TASK TO CARRY OUT: Return every line in the entries below that contains the string "screenshot", reproducing each matching line in full.

EXTRACTED MATERIAL:

[Start]

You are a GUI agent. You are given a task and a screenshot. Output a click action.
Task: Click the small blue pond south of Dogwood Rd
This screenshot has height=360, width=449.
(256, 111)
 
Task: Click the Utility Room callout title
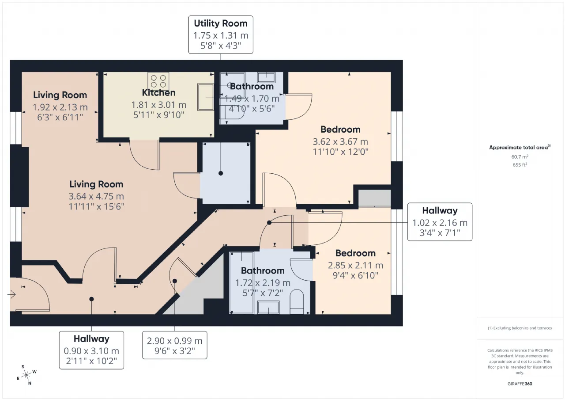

[End]

EXERCISE OUTPUT:
You are a GUI agent. You are given a task and a screenshot. Output a click action.
This screenshot has height=360, width=449.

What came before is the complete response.